** The data **
====
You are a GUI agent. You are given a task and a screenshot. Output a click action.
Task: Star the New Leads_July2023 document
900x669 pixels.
====
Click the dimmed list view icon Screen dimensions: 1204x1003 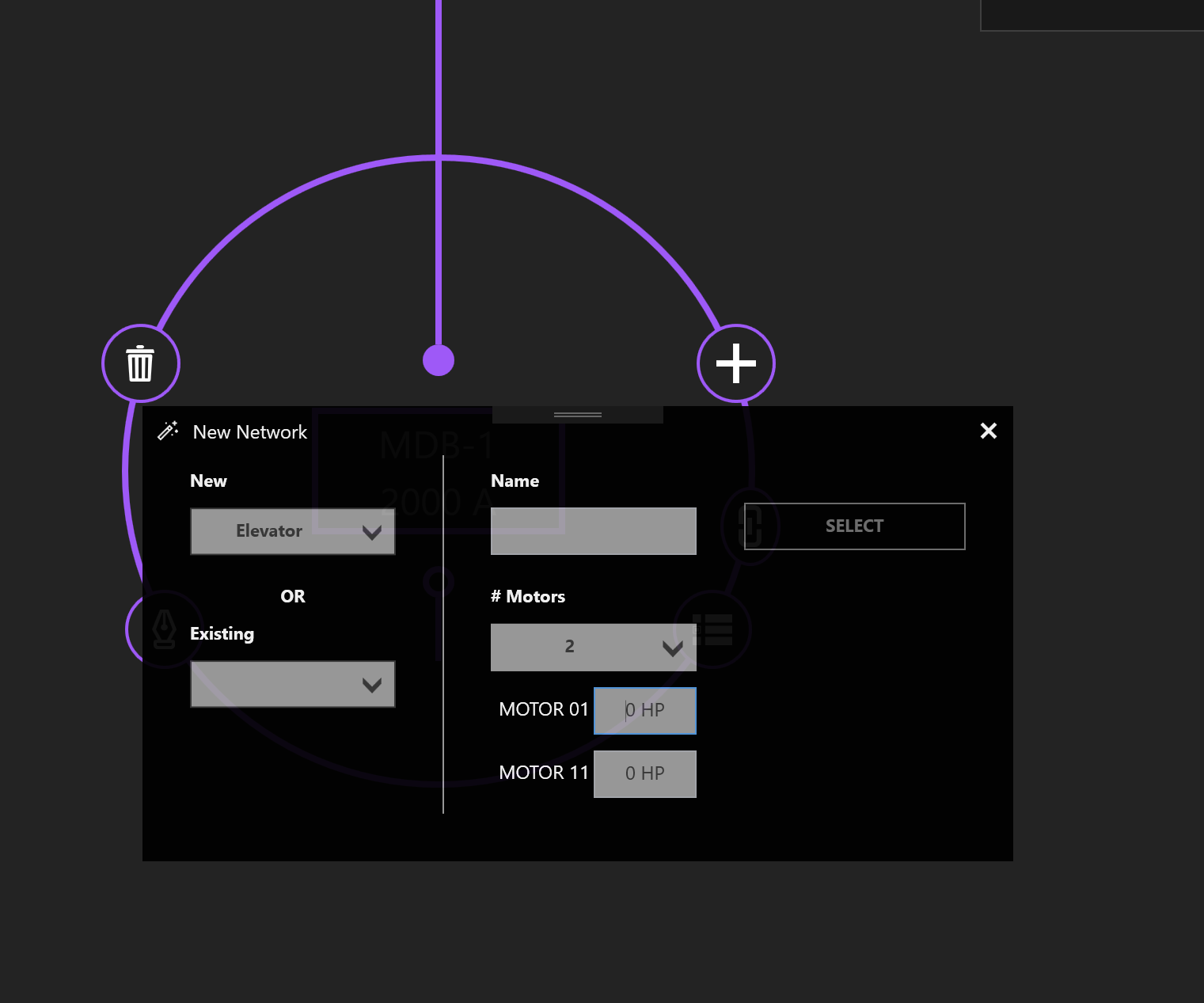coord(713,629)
====
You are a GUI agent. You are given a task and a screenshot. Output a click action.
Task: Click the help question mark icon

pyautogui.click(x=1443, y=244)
====
** The task **
Your answer should consist solely of the lines above from the line with "Task: Star the New Leads_July2023 document" to the line with "900x669 pixels.", both included, reproduced exactly.

** Solution **
Task: Star the New Leads_July2023 document
900x669 pixels.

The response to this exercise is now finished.